Me devolve todos esses corações aí | Do Amor #171
Ele sempre falava para os amigos, enquanto os dedões brigavam contra a tela do celular, "tem que alimentar a autoestima da sua gata, irmão". Dava três likes nas fotos dela e distribuía corações, também, para os bons comentários que enalteciam a beleza dela, as cores das fotos dela, o tamanho da raba que ela tinha. Seu método exigia três turnos fáceis. O primeiro, logo pela manhã, antes mesmo de sair da cama, coisa simples, abre o app, o algoritmo já programadinho para botar as postagens dela logo nas primeiras descidas da timeline e tome-lhe coraçãozinho vermelho. Depois do almoço, outra rodada de likes e logo que chegava em casa, à noite, depois do trabalho. A gata que tava na dele agradecia todos os dias. Falava da cautela dele, da atenção que fazia bem, do primor que ele tinha em nunca deixá-la se sentir menor. Ganhava, com isso, pequenas recompensas. Uma foto mais quente num dia, um áudio dela ronronando agrados no outro.
Era o trabalho mais fácil do mundo, ele repetia para ela sempre que recebia as aprovações da mina. Voltava nas fotos que mais gostava, puxava as pontas para aumentar a aproximação no corpinho dela, na sinuosidade confiante do quadril dela jogado de lado para fazer valer-se na pose. Mãozinhas no cabelo, pontinha de um dos pés, os olhos pregados no chão ou maliciosamente ocultos pelos óculos escuros. De biquíni na praia, de biquíni na quina da cama, no quarto que ele já memorizara toda a decoração, de frente para o espelho, a língua pontudinha pra fora enquanto enrugava no nariz redondo. Escafandrava cada vez mais fundo, segurando o ar, com cada vez mais afinco, minerando toda novidadezinha da sua garota nas redes sociais. E ia lá elogiá-la. Falavam das viagens que já tinham feito e das que poderiam fazer, dos lugares que gostariam de se aventurar. Ele fazia juras de levá-la até Barbados, onde a Rihanna era deusa, heroína. Contava que estava aprendendo mais técnicas de fotografia, que seria o parceiro ideal de viagens porque registraria cada lugar lindo com ela na frente. "Você deixa qualquer paisagem ainda mais bonita", ele despejava na caixa de mensagens para derreter as vontadinhas dela.

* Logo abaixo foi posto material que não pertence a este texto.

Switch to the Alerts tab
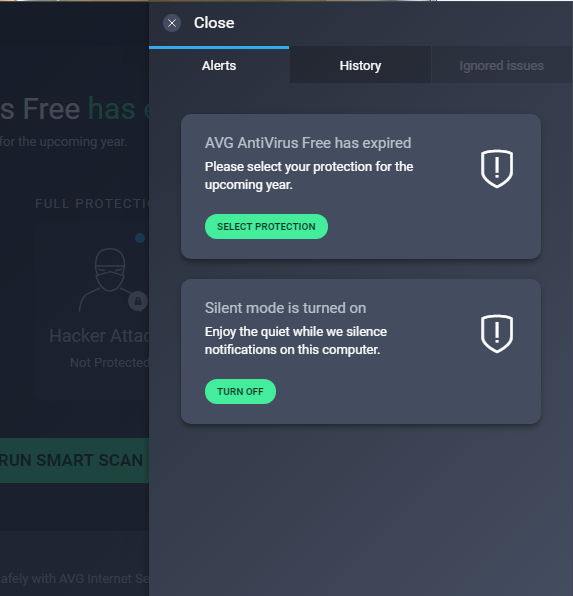The width and height of the screenshot is (573, 596). click(219, 65)
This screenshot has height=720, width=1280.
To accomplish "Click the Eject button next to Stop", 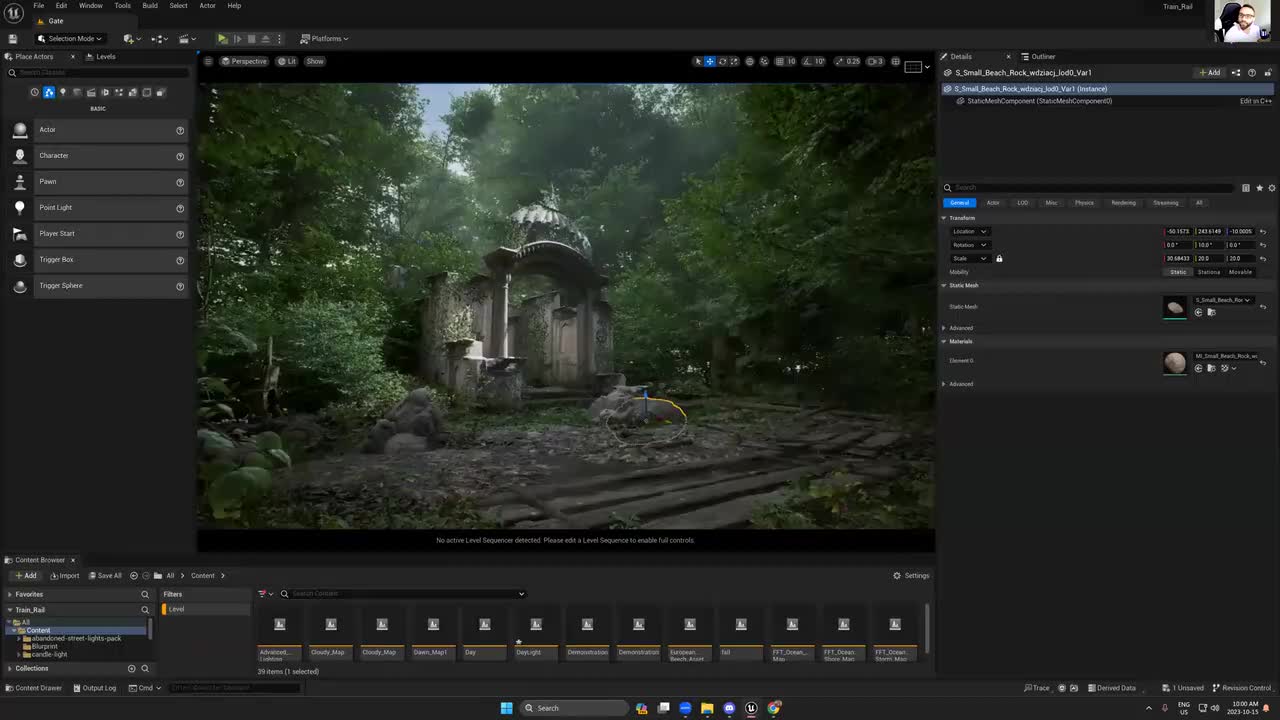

Toda vez que ele falava com ela e o assunto acabava chegando nas praias do Caribe, ele abria a conta corrente no celular para apreciar suas parcas, mas justíssimas economias, que um dia somariam o montante adequado para que viajassem os dois de avião com hotel reservado e cartão gordo para trazer na mesa ou então na areia da praia quantas bebidinhas ela quisesse. Faria massagem nas costas nuas dela, topless em Barbados quebraria a timeline dela. Era tudo surpresa, ele comentava dos desejos de levá-la para viajar, mas não revelava que estava com o plano em pleno curso. Mas antes de embarcar rumo às Antilhas, Nada os impedia de tomar uma cervejinha no bar da esquina, na saída do trabalho dele, na entrada da faculdade dela. Levaria-a, certamente, até a porta da casa dela depois, se houvesse necessidade, se ela aceitasse a carona. Não tentaria nada de despudorado, a não ser que ela tivesse interesse em algum tipo de despudoramento. Não seria nada ruim pousar as mãos sobre as coxas dela, nem trazer o pescoço dela mais para perto da boca dele. Se beijariam e seria o máximo. Ela iria adorar, assim como iria adorar também correr o mundo junto com ele, sacando fotos dela linda nas paisagens mais exuberantes. Ela no centro, a luz boa, uma variedade pornográfica de roupas de banho com listras, elásticos e tipos de amarração. Passaria horas aguardando a montagem dos looks dela. Levantou-se num sobressalto, como que para escapar dos devaneios e partiu para o mundo real. Chamou sua garota para sair. Esperou um minuto e depois mais doze. Percebeu que ela visualizou seu aceno para tomar alguma coisa e respondeu com um "oi". Deixou-o aguardando mais doze quando disse que gostava dele e dos likes dele, que os elogios que ele fazia para ela eram únicos e mudavam de verdade o dia dela. Mas que não estava com cabeça ou tempo para encontros, para namorados. Tinha de estudar, precisava de passar mais tempo com as amigas, confessou que sua última relação a deixou meio arisca a aproximações, mas ressaltou o carinho que tinha por ele, o apreço que criou com o zelo dele para com ela. terminou dizendo que esperava que ele compreendesse e que seguissem se falando. "Você é importante para mim", enfim, concluiu.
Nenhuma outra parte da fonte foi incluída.